Understanding the Cleaning Validation Lifecycle

Published on: 

Equipment and Processing Report

Equipment and Processing Report, Equipment and Processing Report-04-16-2014, Volume 0, Issue 0

The cleaning validation lifecycle includes assessment, development, validation, and monitoring.

A cleaning validation lifecycle starts with the cleaning assessment, in which the cleaning activities that need to be conducted are chosen. Assessment is followed by development and validation. Once validation is completed, the equipment can be used. The next stage of monitoring continues until something changes, and then the cycle begins again with assessment.

To be sure that your existing cleaning validation methods and documentation meet current requirements, you should perform a cleaning gap assessment. Assess what gaps there are between your documentation and current expectations from investigators. Determine whether your gaps are defendable as is, can be bridged with additional work, or are sufficient to warrant revalidation. In some cases, companies have not revalidated for anywhere from 3 to 10 years, and will likely need to revalidate. If you have a cleaning validation program that is current, however, then you might just need to do a change assessment. If you have made a change to your system then you must assess that gap between the cleaning state and current requirements to determine whether the change does not impact your cleaning validation, can be bridged with additional work, or needs a complete revalidation based on that change.

Development and validation
Cleaning development can involve a design of experiments or directed development. The objective is to gain process understanding to ensure that your new or revised cleaning procedure is in a state ready for validation. Ideally, validation will demonstrate that your cleaning procedures are effectively and consistently reducing product and cleaning agent residues from the product contact surfaces down to acceptable limits. Cleaning validation should also demonstrate that storage conditions do not allow for proliferation of microorganisms (i.e., clean and dirty hold times). Campaign length should also be considered; a cleaning validation should show that equipment will be clean after the maximum campaign length.  You should not conduct cleaning validation after a single batch, for example, and then run 100 batches without supporting evidence.

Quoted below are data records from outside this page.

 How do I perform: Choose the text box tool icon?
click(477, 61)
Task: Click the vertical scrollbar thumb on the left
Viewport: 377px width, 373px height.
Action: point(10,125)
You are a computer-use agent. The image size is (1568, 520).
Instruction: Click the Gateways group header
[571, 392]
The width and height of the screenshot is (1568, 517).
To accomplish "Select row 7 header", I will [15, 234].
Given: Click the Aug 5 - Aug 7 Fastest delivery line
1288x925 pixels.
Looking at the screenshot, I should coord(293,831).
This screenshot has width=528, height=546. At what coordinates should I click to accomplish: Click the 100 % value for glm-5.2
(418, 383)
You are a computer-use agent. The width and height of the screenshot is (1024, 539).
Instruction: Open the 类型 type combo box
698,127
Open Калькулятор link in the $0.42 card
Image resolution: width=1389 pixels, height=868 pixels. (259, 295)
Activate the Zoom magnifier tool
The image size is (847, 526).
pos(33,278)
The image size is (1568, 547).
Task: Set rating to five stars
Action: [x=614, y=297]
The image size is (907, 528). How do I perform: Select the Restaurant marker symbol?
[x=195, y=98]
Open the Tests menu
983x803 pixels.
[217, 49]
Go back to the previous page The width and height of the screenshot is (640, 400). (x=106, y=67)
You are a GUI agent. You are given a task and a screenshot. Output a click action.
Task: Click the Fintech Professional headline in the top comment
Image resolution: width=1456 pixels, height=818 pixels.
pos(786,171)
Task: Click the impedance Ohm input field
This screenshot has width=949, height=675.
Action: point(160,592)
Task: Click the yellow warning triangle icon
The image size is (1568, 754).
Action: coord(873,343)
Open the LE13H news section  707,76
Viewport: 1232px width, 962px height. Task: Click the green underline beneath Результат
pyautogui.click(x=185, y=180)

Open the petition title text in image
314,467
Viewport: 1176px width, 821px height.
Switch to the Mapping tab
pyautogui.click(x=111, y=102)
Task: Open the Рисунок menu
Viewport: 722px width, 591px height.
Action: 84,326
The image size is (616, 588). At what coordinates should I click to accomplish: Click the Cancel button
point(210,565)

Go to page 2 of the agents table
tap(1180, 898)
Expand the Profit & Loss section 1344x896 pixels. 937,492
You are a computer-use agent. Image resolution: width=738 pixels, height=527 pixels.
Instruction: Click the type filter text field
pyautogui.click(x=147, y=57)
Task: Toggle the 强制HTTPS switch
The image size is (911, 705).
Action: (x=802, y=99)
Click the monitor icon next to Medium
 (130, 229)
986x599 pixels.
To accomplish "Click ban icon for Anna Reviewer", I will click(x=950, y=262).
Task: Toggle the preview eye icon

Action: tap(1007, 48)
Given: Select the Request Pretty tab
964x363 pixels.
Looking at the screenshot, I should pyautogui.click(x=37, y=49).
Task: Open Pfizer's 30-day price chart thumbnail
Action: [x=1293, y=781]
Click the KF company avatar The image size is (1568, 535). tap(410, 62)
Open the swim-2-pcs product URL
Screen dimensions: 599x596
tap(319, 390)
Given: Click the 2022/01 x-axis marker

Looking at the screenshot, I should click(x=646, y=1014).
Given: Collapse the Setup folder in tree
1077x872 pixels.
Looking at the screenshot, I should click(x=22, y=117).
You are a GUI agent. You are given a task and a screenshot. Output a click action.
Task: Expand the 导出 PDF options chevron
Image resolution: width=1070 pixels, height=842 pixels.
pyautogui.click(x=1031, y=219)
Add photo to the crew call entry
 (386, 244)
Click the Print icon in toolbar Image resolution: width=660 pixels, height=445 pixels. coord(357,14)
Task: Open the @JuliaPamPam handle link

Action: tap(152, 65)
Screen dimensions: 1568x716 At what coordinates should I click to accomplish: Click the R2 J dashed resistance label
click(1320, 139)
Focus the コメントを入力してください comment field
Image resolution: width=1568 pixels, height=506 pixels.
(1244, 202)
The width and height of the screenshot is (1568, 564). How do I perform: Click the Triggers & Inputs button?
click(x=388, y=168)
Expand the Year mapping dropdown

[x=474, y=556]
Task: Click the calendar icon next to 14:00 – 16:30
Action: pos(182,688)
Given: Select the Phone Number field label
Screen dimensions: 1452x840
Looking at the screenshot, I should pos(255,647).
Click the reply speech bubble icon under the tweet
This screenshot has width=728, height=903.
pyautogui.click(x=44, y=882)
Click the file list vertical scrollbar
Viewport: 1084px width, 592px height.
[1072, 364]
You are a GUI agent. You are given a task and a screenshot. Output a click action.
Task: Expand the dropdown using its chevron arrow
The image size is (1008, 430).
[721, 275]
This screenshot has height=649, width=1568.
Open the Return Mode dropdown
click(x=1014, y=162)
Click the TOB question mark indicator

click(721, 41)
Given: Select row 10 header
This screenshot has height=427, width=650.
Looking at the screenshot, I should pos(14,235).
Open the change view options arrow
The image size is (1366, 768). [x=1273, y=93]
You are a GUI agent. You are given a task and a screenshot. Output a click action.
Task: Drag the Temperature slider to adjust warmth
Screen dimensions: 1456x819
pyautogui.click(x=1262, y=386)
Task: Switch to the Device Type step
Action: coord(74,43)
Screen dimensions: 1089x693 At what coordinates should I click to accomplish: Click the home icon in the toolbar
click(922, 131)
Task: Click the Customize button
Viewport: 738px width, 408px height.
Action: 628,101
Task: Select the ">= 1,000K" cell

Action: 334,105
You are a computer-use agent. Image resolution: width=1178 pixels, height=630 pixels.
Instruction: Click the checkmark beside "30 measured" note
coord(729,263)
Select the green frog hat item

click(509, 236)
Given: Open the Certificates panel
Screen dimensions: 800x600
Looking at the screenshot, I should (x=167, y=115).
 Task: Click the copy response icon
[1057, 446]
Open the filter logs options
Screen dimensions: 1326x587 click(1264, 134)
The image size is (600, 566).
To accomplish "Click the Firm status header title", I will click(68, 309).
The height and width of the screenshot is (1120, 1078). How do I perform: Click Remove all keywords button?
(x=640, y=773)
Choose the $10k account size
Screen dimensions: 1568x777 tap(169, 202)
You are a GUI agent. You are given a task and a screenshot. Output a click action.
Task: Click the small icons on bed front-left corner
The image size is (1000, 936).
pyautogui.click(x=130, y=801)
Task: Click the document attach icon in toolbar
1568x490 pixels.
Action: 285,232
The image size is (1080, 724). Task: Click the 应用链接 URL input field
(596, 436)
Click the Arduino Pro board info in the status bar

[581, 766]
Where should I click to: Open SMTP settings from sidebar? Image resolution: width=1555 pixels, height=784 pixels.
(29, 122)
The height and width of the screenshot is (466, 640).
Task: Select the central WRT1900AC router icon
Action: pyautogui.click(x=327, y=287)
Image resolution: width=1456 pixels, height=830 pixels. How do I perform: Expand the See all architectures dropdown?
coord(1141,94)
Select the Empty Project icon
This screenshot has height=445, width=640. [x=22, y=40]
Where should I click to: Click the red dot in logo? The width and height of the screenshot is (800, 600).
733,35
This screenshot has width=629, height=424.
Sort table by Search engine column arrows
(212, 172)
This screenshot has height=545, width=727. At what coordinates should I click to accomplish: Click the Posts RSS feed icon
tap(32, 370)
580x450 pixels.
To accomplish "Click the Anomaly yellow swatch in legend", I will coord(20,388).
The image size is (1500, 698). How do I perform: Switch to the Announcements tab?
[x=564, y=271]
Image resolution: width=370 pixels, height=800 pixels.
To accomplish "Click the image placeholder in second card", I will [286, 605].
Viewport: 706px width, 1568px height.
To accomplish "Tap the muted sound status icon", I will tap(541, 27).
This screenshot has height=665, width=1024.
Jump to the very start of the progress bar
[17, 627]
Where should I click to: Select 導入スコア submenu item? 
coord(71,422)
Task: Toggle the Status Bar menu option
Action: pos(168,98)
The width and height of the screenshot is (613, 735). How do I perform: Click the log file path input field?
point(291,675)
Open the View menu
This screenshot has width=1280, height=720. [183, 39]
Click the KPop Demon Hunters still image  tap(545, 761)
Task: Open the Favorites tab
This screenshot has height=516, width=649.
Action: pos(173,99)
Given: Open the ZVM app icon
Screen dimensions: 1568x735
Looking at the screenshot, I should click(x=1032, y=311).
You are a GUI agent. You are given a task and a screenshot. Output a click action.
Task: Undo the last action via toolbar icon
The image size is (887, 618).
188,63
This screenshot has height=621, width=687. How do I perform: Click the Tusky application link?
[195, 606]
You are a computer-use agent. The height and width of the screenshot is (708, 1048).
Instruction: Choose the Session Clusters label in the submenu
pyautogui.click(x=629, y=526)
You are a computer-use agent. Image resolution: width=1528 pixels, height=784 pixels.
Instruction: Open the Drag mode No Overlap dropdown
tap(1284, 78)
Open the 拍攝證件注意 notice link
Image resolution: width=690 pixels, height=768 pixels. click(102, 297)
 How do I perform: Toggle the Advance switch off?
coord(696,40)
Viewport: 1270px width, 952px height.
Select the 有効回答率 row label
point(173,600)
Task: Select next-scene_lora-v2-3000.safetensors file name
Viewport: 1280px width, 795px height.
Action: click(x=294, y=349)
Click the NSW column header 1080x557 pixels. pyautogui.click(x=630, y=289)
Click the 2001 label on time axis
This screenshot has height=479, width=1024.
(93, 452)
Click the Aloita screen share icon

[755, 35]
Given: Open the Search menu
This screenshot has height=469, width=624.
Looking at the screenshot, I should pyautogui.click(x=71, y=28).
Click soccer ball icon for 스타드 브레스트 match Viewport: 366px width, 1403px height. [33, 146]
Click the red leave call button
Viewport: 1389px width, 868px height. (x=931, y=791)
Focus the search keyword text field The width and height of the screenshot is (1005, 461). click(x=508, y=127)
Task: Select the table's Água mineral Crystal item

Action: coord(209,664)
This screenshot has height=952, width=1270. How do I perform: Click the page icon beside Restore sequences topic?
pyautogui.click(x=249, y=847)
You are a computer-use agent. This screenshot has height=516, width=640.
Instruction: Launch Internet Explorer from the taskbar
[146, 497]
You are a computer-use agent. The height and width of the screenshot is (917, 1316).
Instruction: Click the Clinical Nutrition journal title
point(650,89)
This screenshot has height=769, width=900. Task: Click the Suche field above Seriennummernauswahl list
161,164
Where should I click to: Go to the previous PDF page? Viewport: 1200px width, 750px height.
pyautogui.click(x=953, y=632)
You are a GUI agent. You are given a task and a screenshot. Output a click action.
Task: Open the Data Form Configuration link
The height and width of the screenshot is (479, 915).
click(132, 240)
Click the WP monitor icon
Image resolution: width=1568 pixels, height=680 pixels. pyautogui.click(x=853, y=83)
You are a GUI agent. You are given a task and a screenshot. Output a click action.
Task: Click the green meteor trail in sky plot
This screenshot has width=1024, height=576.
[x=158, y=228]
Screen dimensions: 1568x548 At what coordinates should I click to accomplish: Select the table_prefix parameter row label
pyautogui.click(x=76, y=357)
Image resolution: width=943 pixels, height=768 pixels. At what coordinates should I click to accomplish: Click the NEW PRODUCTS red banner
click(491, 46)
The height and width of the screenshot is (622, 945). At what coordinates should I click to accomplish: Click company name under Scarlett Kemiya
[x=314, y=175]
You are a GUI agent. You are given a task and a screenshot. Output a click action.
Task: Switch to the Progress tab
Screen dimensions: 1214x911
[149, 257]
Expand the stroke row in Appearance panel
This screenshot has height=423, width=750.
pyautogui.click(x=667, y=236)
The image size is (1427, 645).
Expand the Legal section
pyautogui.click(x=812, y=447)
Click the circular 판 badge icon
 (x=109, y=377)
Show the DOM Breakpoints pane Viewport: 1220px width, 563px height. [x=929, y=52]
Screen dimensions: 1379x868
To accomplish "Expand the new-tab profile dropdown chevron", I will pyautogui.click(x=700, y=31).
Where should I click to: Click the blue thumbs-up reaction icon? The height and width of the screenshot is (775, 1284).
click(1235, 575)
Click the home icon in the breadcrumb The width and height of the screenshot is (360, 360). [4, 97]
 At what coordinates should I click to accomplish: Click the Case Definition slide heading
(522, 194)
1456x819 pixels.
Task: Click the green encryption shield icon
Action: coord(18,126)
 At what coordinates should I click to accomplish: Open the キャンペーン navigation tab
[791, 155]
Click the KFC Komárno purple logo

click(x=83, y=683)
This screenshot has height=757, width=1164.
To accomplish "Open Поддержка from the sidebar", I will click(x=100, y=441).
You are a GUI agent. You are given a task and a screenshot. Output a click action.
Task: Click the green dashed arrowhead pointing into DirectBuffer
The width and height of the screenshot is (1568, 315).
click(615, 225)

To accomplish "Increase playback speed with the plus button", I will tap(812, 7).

Monitoring will ensure that the validated cleaning process for the product-contact equipment remains in a state of control and is maintained in a validated state. As part of the validation step, you should do a risk assessment to determine how often you need to test in the monitoring phase. Initially, for example, you should monitor at least once a quarter to build a database; monitoring may be needed less frequently once a database is established.

Inevitably, changes will occur, and can involve the equipment, cleaning process, or product matrix, for example. When a change is encountered that potentially impacts cleaning, then the validation lifecycle starts over again. In the past, people might finish the validation step but not have an effective monitoring program.  Monitoring is a good way to identify changes and to keep a cleaning validation program at the forefront.